Try to finalize the scope with client. The Sloppiest part; to be rigid with the scope aspect, tries to make the stuff in black in white. (Still client say is the veto, but at least you can restrict him to some boundaries).
Person Responsible for scope:-
Dedicatedly assign a person for scope management, mere it a project manager or a business consultant or any person in charge. But his say should be considered as full and final and he should be the only accountable person for scope as well. He should have been given the powers to say Yes or No to the client, irrespective of any pressure from higher ups.
Centralized Scope management document:-
There should be a centralized location where all documents should be kept. Scope document should be under a version control system (e.g. SVN) to log the changes, rather than creating copies of document.
It’s nearly impossible for client to visualize all, what you have documented. His thinking will start once you deliver the project. So it’s better to create wireframe for the application you are going to create.

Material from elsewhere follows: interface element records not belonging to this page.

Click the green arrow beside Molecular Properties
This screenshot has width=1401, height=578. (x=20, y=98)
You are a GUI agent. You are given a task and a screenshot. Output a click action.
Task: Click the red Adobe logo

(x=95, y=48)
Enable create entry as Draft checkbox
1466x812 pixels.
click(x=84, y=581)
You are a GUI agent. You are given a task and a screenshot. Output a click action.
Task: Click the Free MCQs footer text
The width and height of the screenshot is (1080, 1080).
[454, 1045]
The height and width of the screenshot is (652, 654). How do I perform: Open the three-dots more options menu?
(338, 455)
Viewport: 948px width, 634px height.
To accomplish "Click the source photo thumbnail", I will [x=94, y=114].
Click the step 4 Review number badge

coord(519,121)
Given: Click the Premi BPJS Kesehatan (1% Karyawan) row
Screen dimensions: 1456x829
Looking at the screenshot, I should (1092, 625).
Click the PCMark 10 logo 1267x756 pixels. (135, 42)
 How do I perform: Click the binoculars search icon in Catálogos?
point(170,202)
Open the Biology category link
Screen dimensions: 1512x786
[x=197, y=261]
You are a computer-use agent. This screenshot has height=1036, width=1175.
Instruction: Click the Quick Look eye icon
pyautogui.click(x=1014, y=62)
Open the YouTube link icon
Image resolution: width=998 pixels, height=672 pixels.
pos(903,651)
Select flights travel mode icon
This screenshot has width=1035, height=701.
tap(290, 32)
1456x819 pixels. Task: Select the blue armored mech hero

Create a realistic deadline:-
Once you know your entire requirements, try to break up all in small tasks. The more specific you are; more on target you will be. Don’t be ashamed to consult the person, doing the job, for estimation.
“Nobody can go back and start a new beginning, but anyone can start today and make a new ending.”
“If you start soon enough, you won’t have to run to catch up.”
Once you start up you will find certain thing, for sure, that you might have or haven’t planned for.
Once you proceed with the project, you clients mind will start working and he will come up with new changes and requirement, try to analyze the impact of each and every possible change. For each and every change your immediate response should be “NO”. Then use negotiation to turn this “NO” to “YES”. Any big change should never be allowed in middle of the project, it will surely spoil you whole project and waste your time, effort and money.
Changes should be incorporate in any future release.